* REQUIRED TASK *
Render the listing below as a Markdown table with two columns, Row and Line, giving each non-blank line its own numbered row and leaving out blank lines.

* SOURCE DATA *
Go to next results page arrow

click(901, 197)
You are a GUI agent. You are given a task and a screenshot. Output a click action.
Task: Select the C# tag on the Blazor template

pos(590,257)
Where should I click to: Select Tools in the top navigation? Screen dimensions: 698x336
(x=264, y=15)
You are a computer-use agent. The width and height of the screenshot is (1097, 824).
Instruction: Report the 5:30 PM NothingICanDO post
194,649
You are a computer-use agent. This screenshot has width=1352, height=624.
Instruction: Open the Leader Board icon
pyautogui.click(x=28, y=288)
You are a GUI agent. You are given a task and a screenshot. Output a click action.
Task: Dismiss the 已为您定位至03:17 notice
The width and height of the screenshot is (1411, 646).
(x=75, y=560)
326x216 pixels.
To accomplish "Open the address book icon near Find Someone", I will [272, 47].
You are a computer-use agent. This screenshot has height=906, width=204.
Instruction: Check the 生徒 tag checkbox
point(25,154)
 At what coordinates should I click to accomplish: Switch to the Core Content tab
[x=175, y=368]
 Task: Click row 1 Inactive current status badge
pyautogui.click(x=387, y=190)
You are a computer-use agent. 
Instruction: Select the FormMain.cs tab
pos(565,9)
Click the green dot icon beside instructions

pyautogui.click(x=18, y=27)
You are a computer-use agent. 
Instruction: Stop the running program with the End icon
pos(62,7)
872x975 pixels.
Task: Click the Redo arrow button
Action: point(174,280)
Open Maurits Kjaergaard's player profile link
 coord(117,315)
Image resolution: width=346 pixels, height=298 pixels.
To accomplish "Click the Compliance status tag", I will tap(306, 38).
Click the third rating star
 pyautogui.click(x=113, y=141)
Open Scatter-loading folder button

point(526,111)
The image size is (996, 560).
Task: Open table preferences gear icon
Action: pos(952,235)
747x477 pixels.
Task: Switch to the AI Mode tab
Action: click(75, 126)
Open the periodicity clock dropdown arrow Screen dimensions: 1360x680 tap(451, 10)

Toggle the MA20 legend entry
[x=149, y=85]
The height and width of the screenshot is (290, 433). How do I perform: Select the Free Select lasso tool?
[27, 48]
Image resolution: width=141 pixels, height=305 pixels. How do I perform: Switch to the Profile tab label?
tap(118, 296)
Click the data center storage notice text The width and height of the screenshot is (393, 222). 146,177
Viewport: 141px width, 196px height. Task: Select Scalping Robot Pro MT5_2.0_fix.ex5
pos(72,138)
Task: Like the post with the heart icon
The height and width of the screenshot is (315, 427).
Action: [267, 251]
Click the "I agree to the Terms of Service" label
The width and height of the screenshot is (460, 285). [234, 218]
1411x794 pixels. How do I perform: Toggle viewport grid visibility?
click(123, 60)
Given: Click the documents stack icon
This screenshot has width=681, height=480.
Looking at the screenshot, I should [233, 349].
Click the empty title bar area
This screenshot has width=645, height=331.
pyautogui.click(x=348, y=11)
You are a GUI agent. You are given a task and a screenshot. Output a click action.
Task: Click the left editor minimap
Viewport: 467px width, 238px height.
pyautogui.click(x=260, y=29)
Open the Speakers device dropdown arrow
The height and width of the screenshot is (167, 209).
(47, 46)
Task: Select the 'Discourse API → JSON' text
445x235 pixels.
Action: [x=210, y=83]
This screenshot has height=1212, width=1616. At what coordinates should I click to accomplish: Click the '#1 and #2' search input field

* FINAL RESULT *
| Row | Line |
|---|---|
| 1 | Go to next results page arrow |
| 2 | click(901, 197) |
| 3 | You are a GUI agent. You are given a task and a screenshot. Output a click action. |
| 4 | Task: Select the C# tag on the Blazor template |
| 5 | pos(590,257) |
| 6 | Where should I click to: Select Tools in the top navigation? Screen dimensions: 698x336 |
| 7 | (x=264, y=15) |
| 8 | You are a computer-use agent. The width and height of the screenshot is (1097, 824). |
| 9 | Instruction: Report the 5:30 PM NothingICanDO post |
| 10 | 194,649 |
| 11 | You are a computer-use agent. This screenshot has width=1352, height=624. |
| 12 | Instruction: Open the Leader Board icon |
| 13 | pyautogui.click(x=28, y=288) |
| 14 | You are a GUI agent. You are given a task and a screenshot. Output a click action. |
| 15 | Task: Dismiss the 已为您定位至03:17 notice |
| 16 | The width and height of the screenshot is (1411, 646). |
| 17 | (x=75, y=560) |
| 18 | 326x216 pixels. |
| 19 | To accomplish "Open the address book icon near Find Someone", I will [272, 47]. |
| 20 | You are a computer-use agent. This screenshot has height=906, width=204. |
| 21 | Instruction: Check the 生徒 tag checkbox |
| 22 | point(25,154) |
| 23 |  At what coordinates should I click to accomplish: Switch to the Core Content tab |
| 24 | [x=175, y=368] |
| 25 |  Task: Click row 1 Inactive current status badge |
| 26 | pyautogui.click(x=387, y=190) |
| 27 | You are a computer-use agent.  |
| 28 | Instruction: Select the FormMain.cs tab |
| 29 | pos(565,9) |
| 30 | Click the green dot icon beside instructions |
| 31 | pyautogui.click(x=18, y=27) |
| 32 | You are a computer-use agent.  |
| 33 | Instruction: Stop the running program with the End icon |
| 34 | pos(62,7) |
| 35 | 872x975 pixels. |
| 36 | Task: Click the Redo arrow button |
| 37 | Action: point(174,280) |
| 38 | Open Maurits Kjaergaard's player profile link |
| 39 |  coord(117,315) |
| 40 | Image resolution: width=346 pixels, height=298 pixels. |
| 41 | To accomplish "Click the Compliance status tag", I will tap(306, 38). |
| 42 | Click the third rating star |
| 43 |  pyautogui.click(x=113, y=141) |
| 44 | Open Scatter-loading folder button |
| 45 | point(526,111) |
| 46 | The image size is (996, 560). |
| 47 | Task: Open table preferences gear icon |
| 48 | Action: pos(952,235) |
| 49 | 747x477 pixels. |
| 50 | Task: Switch to the AI Mode tab |
| 51 | Action: click(75, 126) |
| 52 | Open the periodicity clock dropdown arrow Screen dimensions: 1360x680 tap(451, 10) |
| 53 | Toggle the MA20 legend entry |
| 54 | [x=149, y=85] |
| 55 | The height and width of the screenshot is (290, 433). How do I perform: Select the Free Select lasso tool? |
| 56 | [27, 48] |
| 57 | Image resolution: width=141 pixels, height=305 pixels. How do I perform: Switch to the Profile tab label? |
| 58 | tap(118, 296) |
| 59 | Click the data center storage notice text The width and height of the screenshot is (393, 222). 146,177 |
| 60 | Viewport: 141px width, 196px height. Task: Select Scalping Robot Pro MT5_2.0_fix.ex5 |
| 61 | pos(72,138) |
| 62 | Task: Like the post with the heart icon |
| 63 | The height and width of the screenshot is (315, 427). |
| 64 | Action: [267, 251] |
| 65 | Click the "I agree to the Terms of Service" label |
| 66 | The width and height of the screenshot is (460, 285). [234, 218] |
| 67 | 1411x794 pixels. How do I perform: Toggle viewport grid visibility? |
| 68 | click(123, 60) |
| 69 | Given: Click the documents stack icon |
| 70 | This screenshot has width=681, height=480. |
| 71 | Looking at the screenshot, I should [233, 349]. |
| 72 | Click the empty title bar area |
| 73 | This screenshot has width=645, height=331. |
| 74 | pyautogui.click(x=348, y=11) |
| 75 | You are a GUI agent. You are given a task and a screenshot. Output a click action. |
| 76 | Task: Click the left editor minimap |
| 77 | Viewport: 467px width, 238px height. |
| 78 | pyautogui.click(x=260, y=29) |
| 79 | Open the Speakers device dropdown arrow |
| 80 | The height and width of the screenshot is (167, 209). |
| 81 | (47, 46) |
| 82 | Task: Select the 'Discourse API → JSON' text |
| 83 | 445x235 pixels. |
| 84 | Action: [x=210, y=83] |
| 85 | This screenshot has height=1212, width=1616. At what coordinates should I click to accomplish: Click the '#1 and #2' search input field |